Mushini Sweet Potato Greens with Miso Tofu. Roasted Sweet Potatoes with Miso-Tahini Sauce. I roasted the sweet potatoes alongside halved brussels sprouts until caramelized and the outer leaves of the sprouts were crunchy, mostly because I love roasted brussels sprouts and find that I like them in combination. Sweet potato and tender greens (choose from spinach, arugula, watercress, or tatsoi) synergize nicely in this quick miso soup.

Mushini Sweet Potato Greens with Miso Tofu The sweet potatoes (or yams in this case) are roasted until fork tender, then broiled to get a little color, then These would taste great with Teryaki Salmon and Bok choy or Ginger Sesame Baked Tofu ! These Japanese-inspired, Kyoto Roasted Sweet Potatoes with Miso, ginger and scallions can be. An inspired take on Japanese miso soup with tofu, green onion, and loads of greens. You can cook Mushini Sweet Potato Greens with Miso Tofu using 6 ingredients and 4 steps. Here is how you achieve it.

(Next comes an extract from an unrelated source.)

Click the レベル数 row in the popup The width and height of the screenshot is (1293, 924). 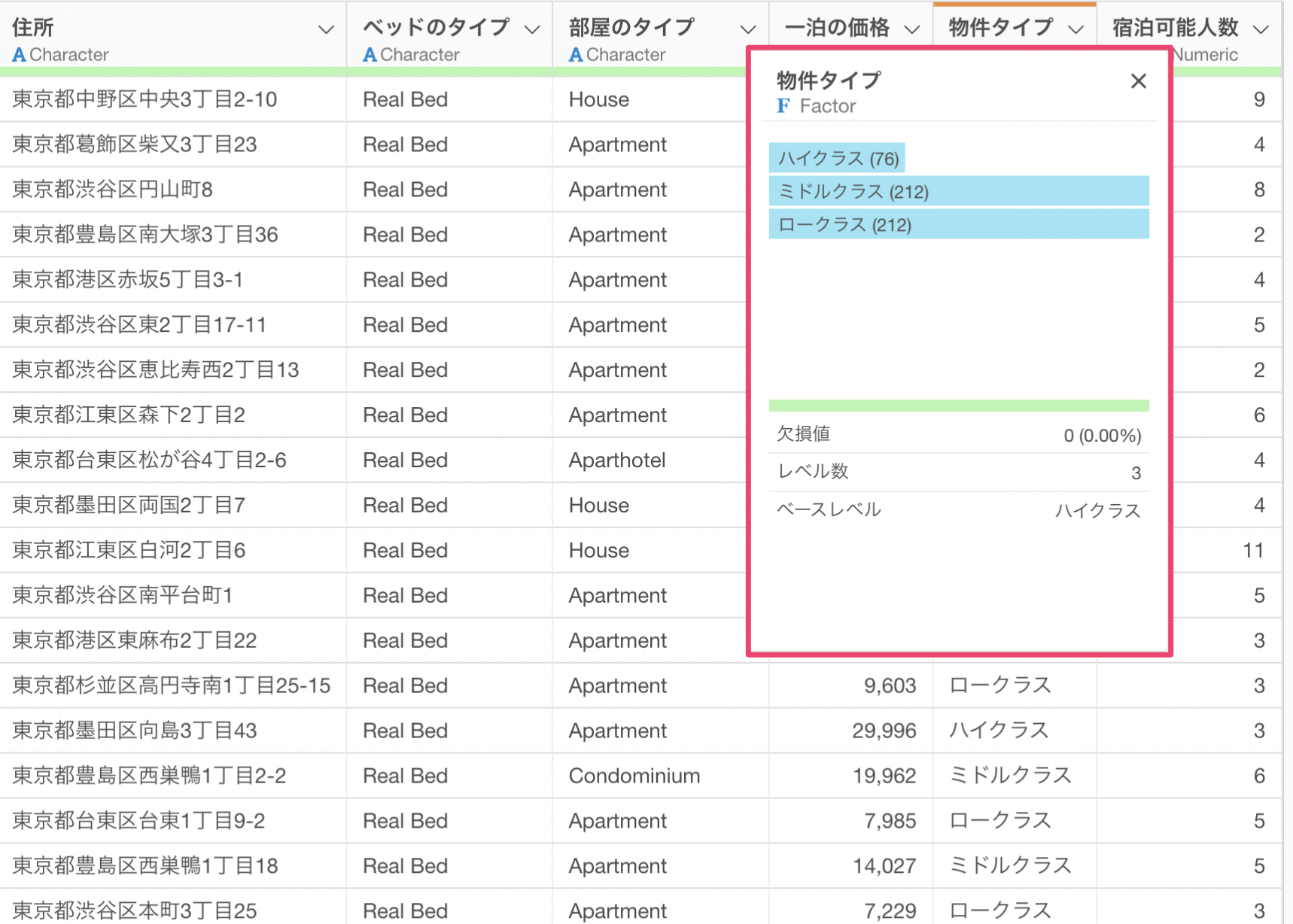point(958,473)

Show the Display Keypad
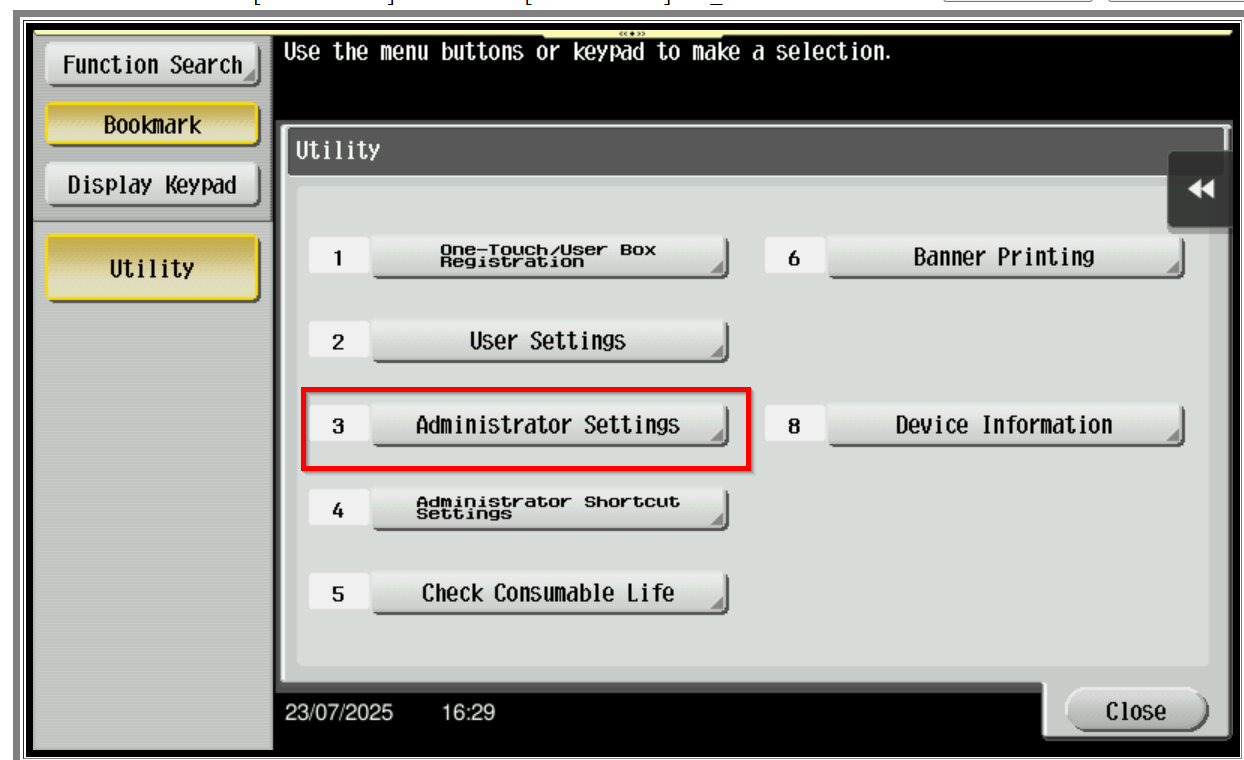(x=152, y=185)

Ingredients of Mushini Sweet Potato Greens with Miso Tofu

  1. It's 1 bunch of sweet potato leaves.
  2. It's 1 tsp of shiro miso.
  3. You need 1 tsp of firm tofu, mashed.
  4. It's 2 cloves of garlic, grated.
  5. Prepare to taste of salt & pepper.
  6. Prepare 1 tsp of oil.

Make sure to wash your potatoes and pierce the skin with a fork or knife. Sweet Potato Sausage Soup With Udon NoodlesCooking On The Weekends. Satsuma-imo -Fall Miso Soup with Sweet PotatoSONOKO SAKAI. soft tofu, green onions, dashi, potato, red miso. Whisk together the miso and water.

Mushini Sweet Potato Greens with Miso Tofu step by step

  1. Clean, peel & de-stem the vegetables..
  2. Mash a small piece of tofu, add shiro miso. Using a grater, grate garlic and add to sauce. Season with salt and pepper..
  3. Heat pan and add oil. Add the stems and stir fry a minute or two before adding the greens. Sprinkle some salt and cover. Once greens are soft, add sauce, stir to mix well. Turn off heat and serve. Great with brown rice..
  4. Extra sauce can be stored in fridge. Goes well with any greens..

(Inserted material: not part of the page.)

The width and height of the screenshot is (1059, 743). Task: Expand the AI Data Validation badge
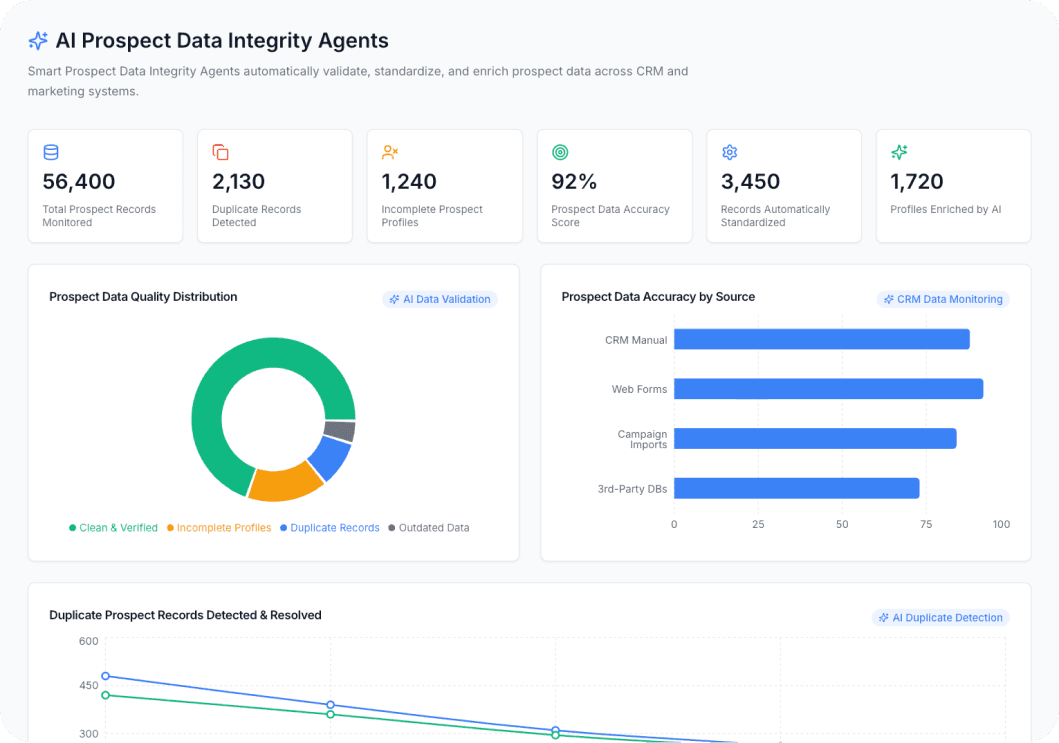click(x=440, y=298)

Split the sweet potatoes lengthwise, and place on a parchment-lined baking sheet. Spread some of the miso mixture on the cut side of each sweet potato, then. Place tofu in a clean heatproof bowl and carefully pour enough boiling water on top to cover. Scrape mushrooms and tofu, along with any sauce, on top of mustard greens and serve with white rice. Creamy sweet potatoes, spicy ginger, and sweet and salty miso all meet in this easy, delicious soup that my family has been enjoying the last few days.